Режим власти корсиканца во Франции представал на страницах «Русского Вестника» как жестокая тирания. Наполеон, по словам С.Н. Глинки, «коварством и страхом поддерживает похищенный престол»[11]. О Париже публицист писал: «… там под именем императора самовластвует палач французов и губитель народов!»[12]. Московский публицист, как правило, избегал называть Наполеона «императором», стараясь подчеркнуть незаконный характер его власти.

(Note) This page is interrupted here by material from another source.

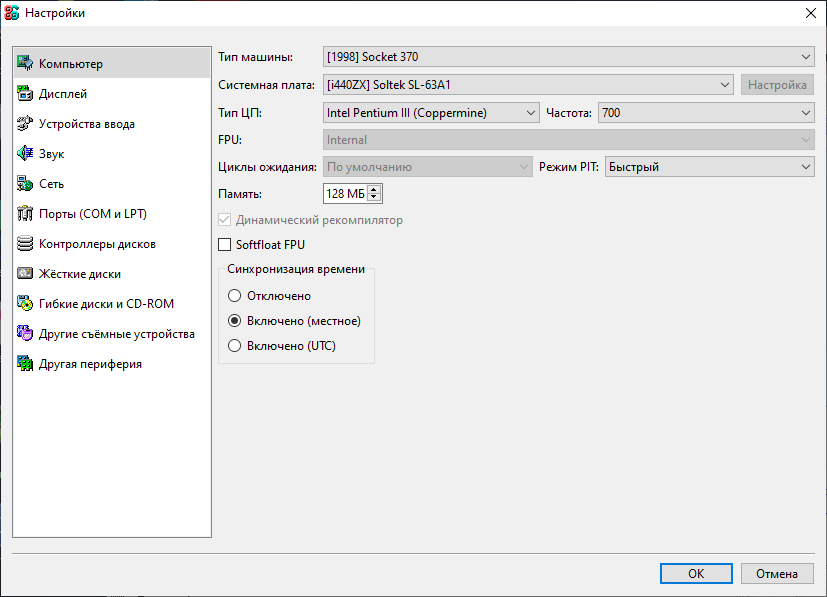This screenshot has width=827, height=597.
Task: Select the Отключено time sync option
Action: pos(235,296)
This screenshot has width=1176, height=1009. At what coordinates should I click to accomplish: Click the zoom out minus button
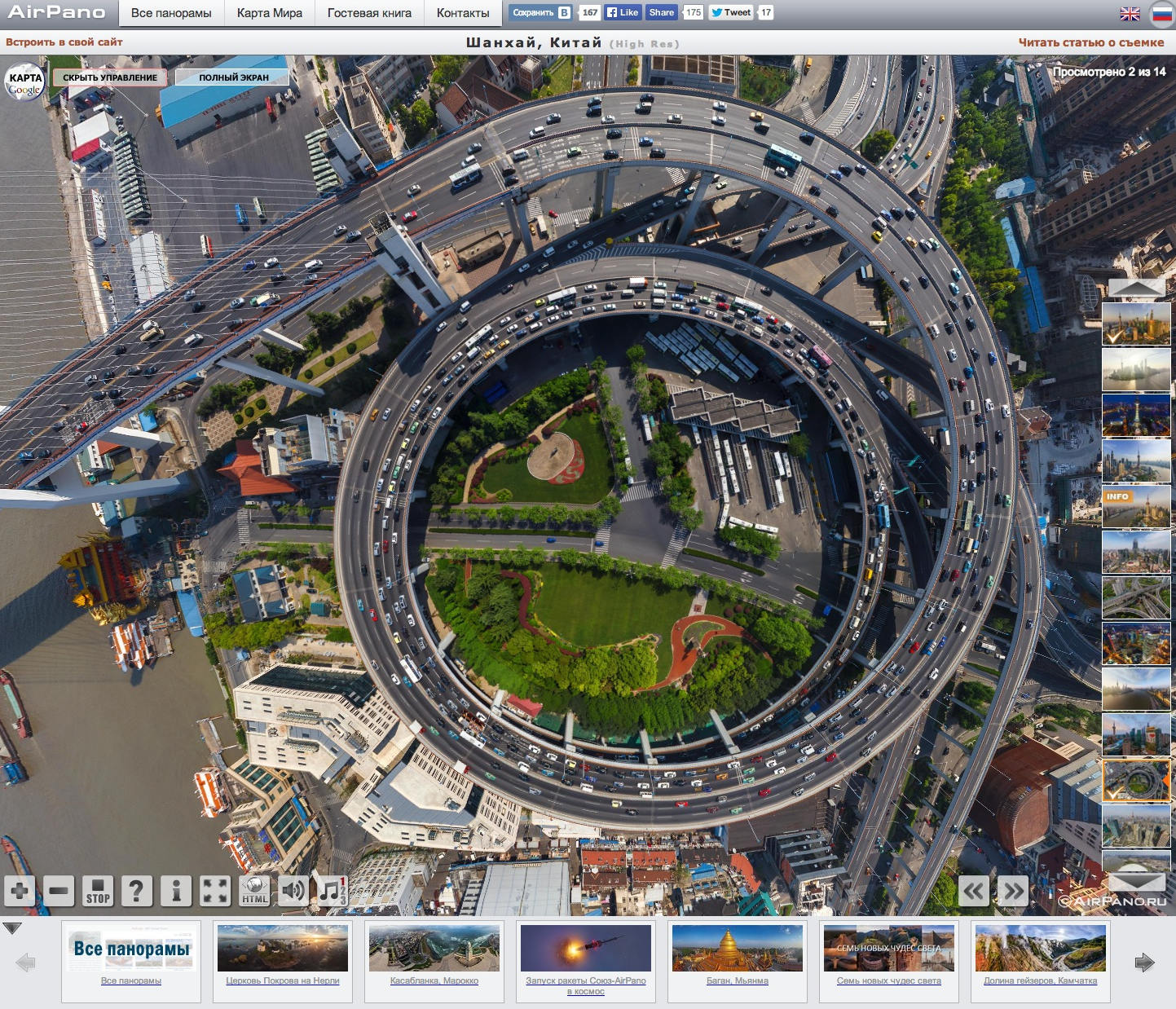tap(59, 891)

С.Н. Глинка, оправдывавший в некоторых публикациях крепостное право в России, легко переходил к обличению рабства французов под игом Наполеона: «Бонапарт с помощью войска оковал народ цепями рабства, и учинил оный слепым орудием своего властолюбия»[13]. Но Бонапарт выступал в статьях С.Н. Глинки как деспот и по отношению к солдатам своей «Великой армии». В одном из номеров за 1813 г. издатель комментирует послание Наполеона своим солдатам, изданное им в Москве. Слова императора о том, что головы его воинов «поникли от тяжести лавров, пожатых на полях чести», публицист предлагает заменить на следующие: «Солдаты! Ваши головы и головы всех моих рабов обременены железною короною и железным игом моей власти: признаюсь, что и моя буйная голова поникла под бременем вашего безумства» и т.д[14]. Возвращаясь к сравнению с Александром I, можно сказать, что, по версии С.Н. Глинки, война шла между подданными «помазанника» Александра и рабами Наполеона.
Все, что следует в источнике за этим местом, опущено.